Say you want information about how many miles the average person drives each week, but you don’t want that data skewed by commercial vehicles. Oh, and it would really be helpful if you could see how that breaks out by region. 

Do you want to bounce through website links hoping you hit the holy grail of information? Or would you rather have the information delivered to you by a professional remote employee? Keep in mind what you could have accomplished during that Google time, instead.

3. Clearing the way

A shift in thinking turns good leaders into great ones. In a sense, they adopt the philosophy that they work for their employees. 

Adding a remote team to this mix supercharges everything.
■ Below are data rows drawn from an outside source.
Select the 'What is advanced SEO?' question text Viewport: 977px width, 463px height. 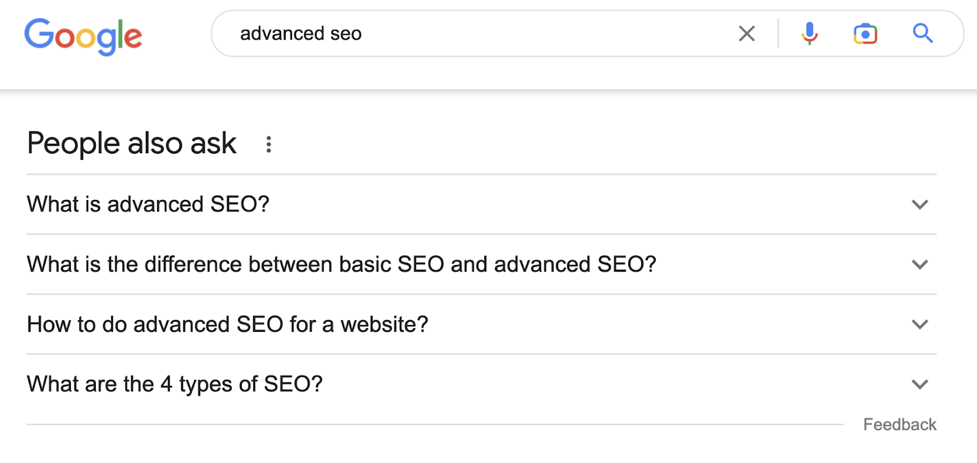[148, 204]
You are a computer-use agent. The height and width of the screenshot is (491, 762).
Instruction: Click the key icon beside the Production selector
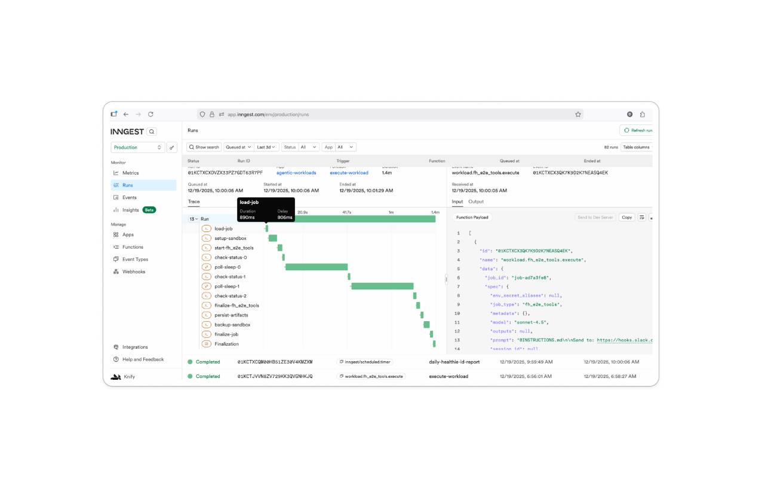point(171,147)
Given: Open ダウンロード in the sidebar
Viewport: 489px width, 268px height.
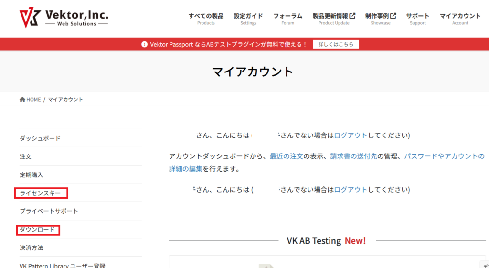Looking at the screenshot, I should point(37,230).
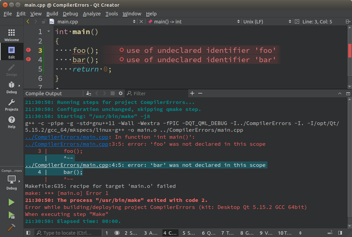Screen dimensions: 352x237
Task: Click the green Run button
Action: click(x=11, y=202)
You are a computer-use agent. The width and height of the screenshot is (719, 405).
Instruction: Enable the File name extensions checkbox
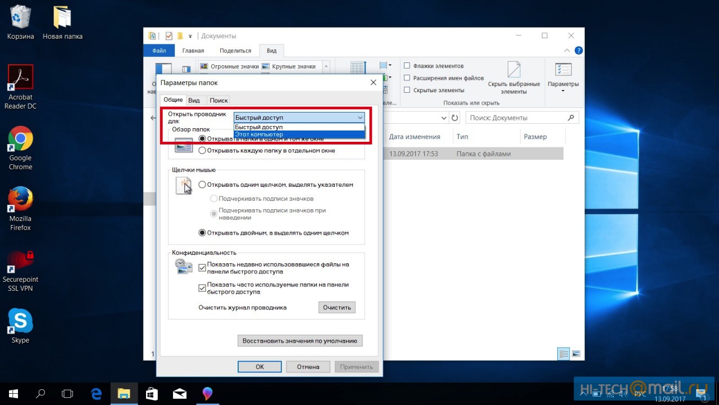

What can your remote employees do to help you make your on-site team more successful? 

  • How many more deals could your sales team close if they could rely on a member of your remote team to prepare a custom PowerPoint presentation for each call?
  • What sort of strategic insight could your finance department help you with if they could rely on a remote employee to take care of the administrative aspects of accounting and bookkeeping? 
  • What new sales and revenue opportunities could your marketing department uncover if they could outsource the time-consuming tasks of monitoring social media? 
  • How many innovations to your company culture could your HR department make if they could push the day-to-day administrative efforts of payroll and benefits to a member of your remote team?

These are tactical decisions, but they have to start based on a strategy – one focused on migrating tasks to gain efficiency. 

A Remote Team is an Asset

Is outsourcing any of this work a precursor to getting rid of employees? This may be the final task you’ll tackle as you work with a remote team. It’s human nature for people to be concerned when you take responsibilities away from them. 

In this case, you’re removing the things that are keeping your employees from reaching their peak productivity. Administrative tasks slow us down. We’re less creative. We’re less innovative. We accomplish more when we’re free to focus on our respective areas of expertise.

 

This is an obvious benefit of outsourcing, but misplaced concerns sometimes obscure it. Instead of in-house workers hearing that something’s being taken off their plate and handed to a remote team so that they can be more productive, some may interpret it to mean they’re being devalued. 

Make sure your people on-premises know and understand the reason you’ve brought on the services of a remote team. And make it clear how it will benefit them. It’s to make your A-Team the best they can be.